#### Task details:
Every entry must be transcribed exactly. Pictures are not part of the copy.

#### Data under study:

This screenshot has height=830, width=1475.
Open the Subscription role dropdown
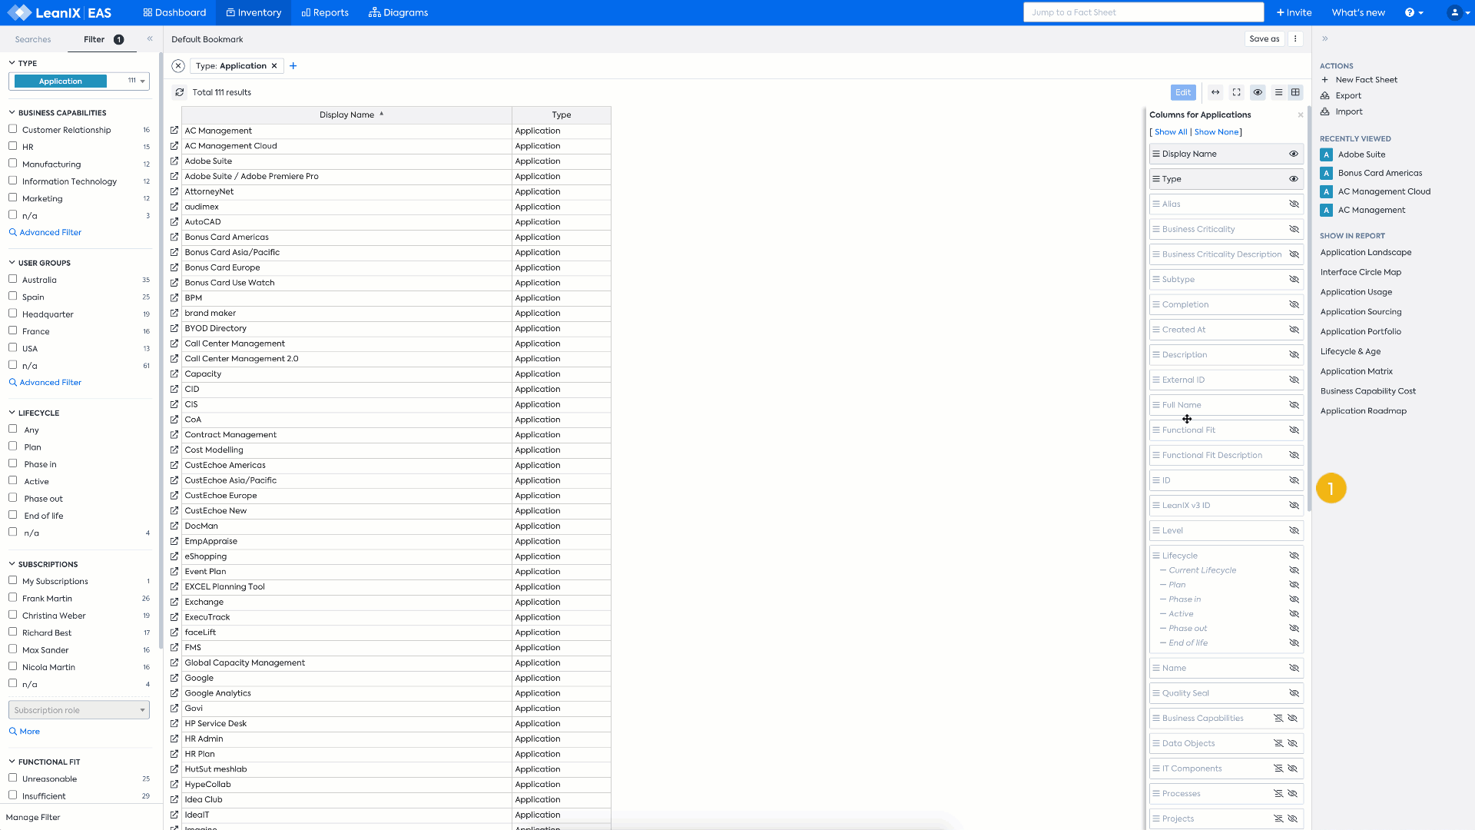tap(78, 710)
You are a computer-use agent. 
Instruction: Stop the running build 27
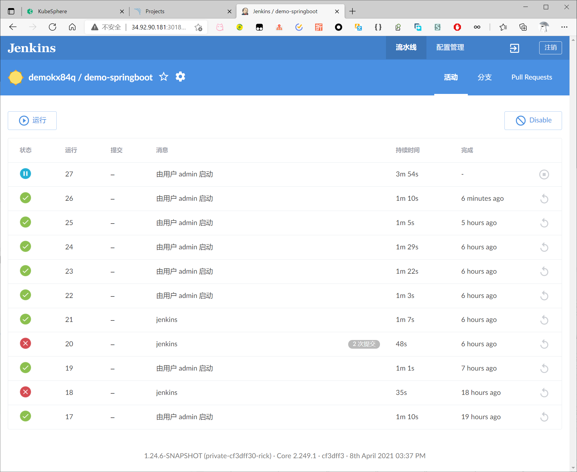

#### Written response:
This screenshot has height=830, width=1475.
Open the Subscription role dropdown
tap(78, 710)
You are a computer-use agent. 
Instruction: Stop the running build 27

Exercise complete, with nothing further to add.